— Work required —
Below are the records; give again exactly the line with "Select the Hips(in)", the line with "the Posts pushpin", and each line that lies between them, and nothing besides.

— Source information —
--*--
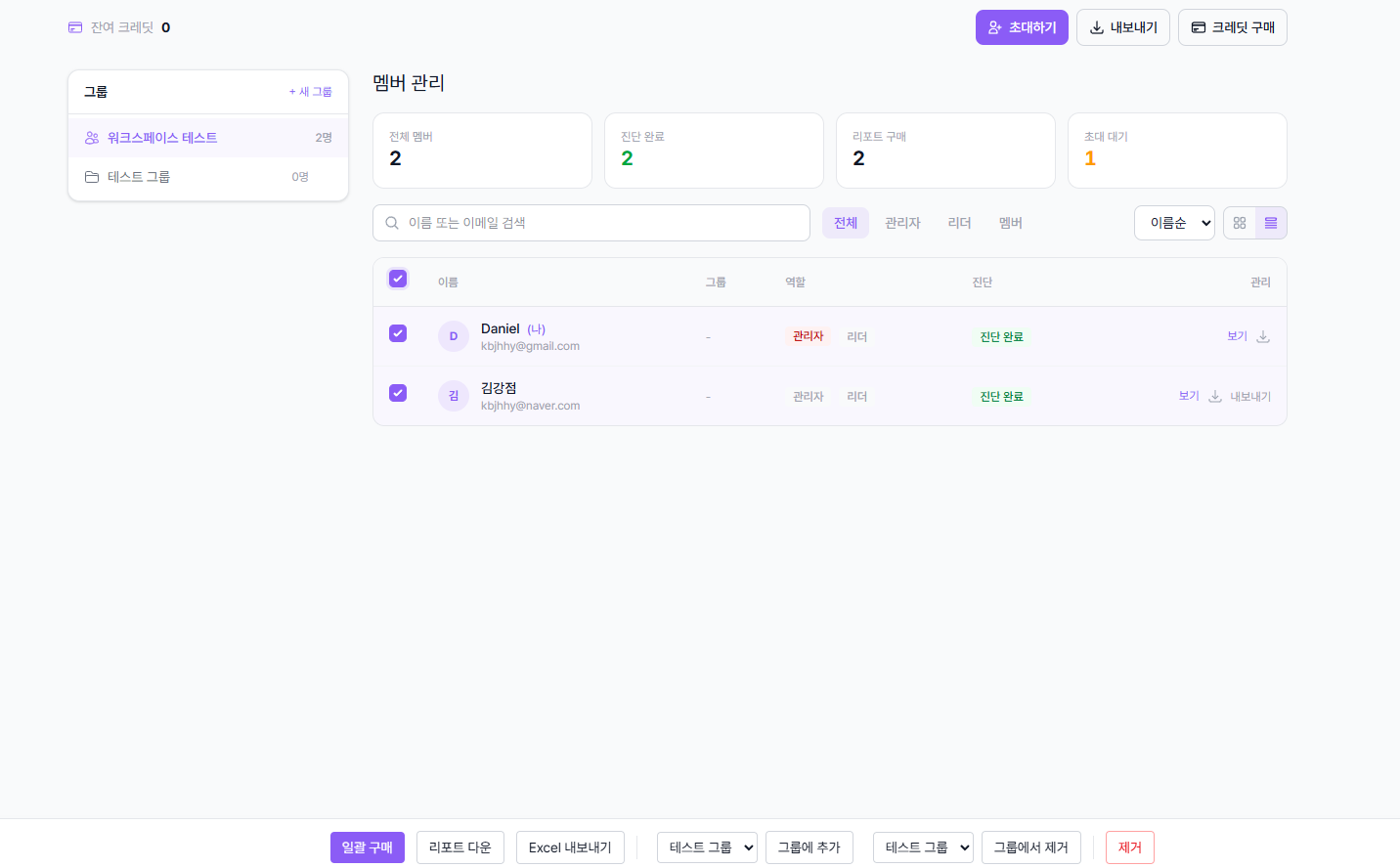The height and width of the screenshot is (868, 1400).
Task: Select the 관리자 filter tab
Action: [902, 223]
--*--
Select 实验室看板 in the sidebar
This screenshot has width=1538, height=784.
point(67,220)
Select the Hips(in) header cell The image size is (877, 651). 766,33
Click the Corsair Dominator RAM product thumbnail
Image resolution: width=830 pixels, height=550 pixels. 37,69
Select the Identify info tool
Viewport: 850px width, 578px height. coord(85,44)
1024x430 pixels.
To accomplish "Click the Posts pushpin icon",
--*--
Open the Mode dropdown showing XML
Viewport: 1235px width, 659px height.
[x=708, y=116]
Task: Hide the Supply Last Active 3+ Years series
--*--
— Answer to the exercise —
Select the Hips(in) header cell The image size is (877, 651). 766,33
Click the Corsair Dominator RAM product thumbnail
Image resolution: width=830 pixels, height=550 pixels. 37,69
Select the Identify info tool
Viewport: 850px width, 578px height. coord(85,44)
1024x430 pixels.
To accomplish "Click the Posts pushpin icon",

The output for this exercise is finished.